Michael Moore has always been a polarizing figure, but he is increasingly being targeted by critics for the messages of his movies via a cottage industry of filmmakers striking out with videos of their own, The Wall Street Journal reports.
“There’s been almost a dozen films that have been made against me,” Moore recently told the Journal. “There’s actually more films made attacking me than films I’ve made.”
Among the films that have taken shots at Moore are Michael Moore Hates America, Fahrenhype 9/11, Celsius 41.11, Michael & Me and Me & Michael.
But, in the growing anti-Moore library, there is nothing quite like Shooting Michael Moore, made by Kevin Leffler, a 52-year-old certified public accountant who also teaches at a college in Flint, Michigan.
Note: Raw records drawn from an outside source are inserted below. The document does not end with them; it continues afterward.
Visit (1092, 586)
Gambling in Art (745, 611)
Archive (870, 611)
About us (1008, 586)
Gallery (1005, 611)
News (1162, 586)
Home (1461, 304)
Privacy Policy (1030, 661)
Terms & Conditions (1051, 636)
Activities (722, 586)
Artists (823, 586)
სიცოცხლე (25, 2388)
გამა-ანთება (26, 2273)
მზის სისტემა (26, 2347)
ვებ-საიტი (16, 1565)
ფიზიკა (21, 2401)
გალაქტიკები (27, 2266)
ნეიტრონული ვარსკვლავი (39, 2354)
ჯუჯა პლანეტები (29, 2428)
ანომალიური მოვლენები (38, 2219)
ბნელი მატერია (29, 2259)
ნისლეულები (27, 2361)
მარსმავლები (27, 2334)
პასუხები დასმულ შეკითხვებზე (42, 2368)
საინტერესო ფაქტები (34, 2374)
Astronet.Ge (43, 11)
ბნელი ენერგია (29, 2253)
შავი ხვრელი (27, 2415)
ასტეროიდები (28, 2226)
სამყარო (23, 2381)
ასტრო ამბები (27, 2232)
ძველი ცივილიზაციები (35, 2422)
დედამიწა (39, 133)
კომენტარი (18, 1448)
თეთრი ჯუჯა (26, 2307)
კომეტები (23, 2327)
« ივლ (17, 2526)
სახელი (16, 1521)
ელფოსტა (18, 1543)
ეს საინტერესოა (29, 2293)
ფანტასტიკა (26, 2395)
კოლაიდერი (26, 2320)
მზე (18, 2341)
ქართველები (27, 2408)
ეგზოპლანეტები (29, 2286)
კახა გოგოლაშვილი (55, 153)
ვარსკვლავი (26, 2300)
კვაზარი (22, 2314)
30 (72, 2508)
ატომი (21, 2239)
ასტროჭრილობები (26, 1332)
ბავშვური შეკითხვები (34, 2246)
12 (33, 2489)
That film has similarities to the others, but a big exception is that Leffler grew up in Davison, Mich., with Moore, attended the same high school, the same Catholic church, and both of their fathers worked at General Motors.
“I am doing exactly what Mike would do, except I am doing it to him,” Leffler told the paper. “And I’m doing it as a guy who knows him.”
Leffler’s movie had a limited run in Detroit and Miami late last year. He’s spent more than $200,000 of his own money on it.
In the film, Leffler revisits some stars of Roger & Me who say Moore exploited them to paint Flint in an unfair hue.
Leffler’s quest also gets personal, digging into Moore’s tax statements and past stock holdings of his charitable foundation. He finds what he believes to be indications that a foundation Moore started once owned shares of companies he takes aim at, such as Halliburton and Tenet Healthcare. Public documents, reviewed by the Journal, show the foundation, the Center for Alternative Media & Culture, which listed Moore as president, held shares in Halliburton in 2000 and in Tenet in 2002, along with many other stocks.
In an email, Moore told the WSJ: “I have never owned a share of stock in my life.”
He also noted, “I’ve made a lot of enemies in all the right places and there aren’t enough hours in the day to respond to either the well-financed corporate hacks or the lowly stalkers who seek to libel me or make a buck off the fact that I’m a well-known person.”
Since 2004, Leffler has poured time and funds into his movie, to the point where he says “my credit cards are melting.”
Moore expressed outrage at the movie’s title and isn’t interested in talking with its maker, the Journal reports. “Anyone who suggests violence doesn’t get the olive branch,” Moore said.
Leffler also says he goes way back with Jeff Gibbs, who works with Moore and whom Leffler accuses of applying pressure to Carmike Cinemas to retreat on showing Shooting Michael Moore, even after Leffler offered to change the title to Exposing Michael Moore.
A marketing official for Carmike says the company had scheduled to show the movie, but pulled it. He declined to give a reason.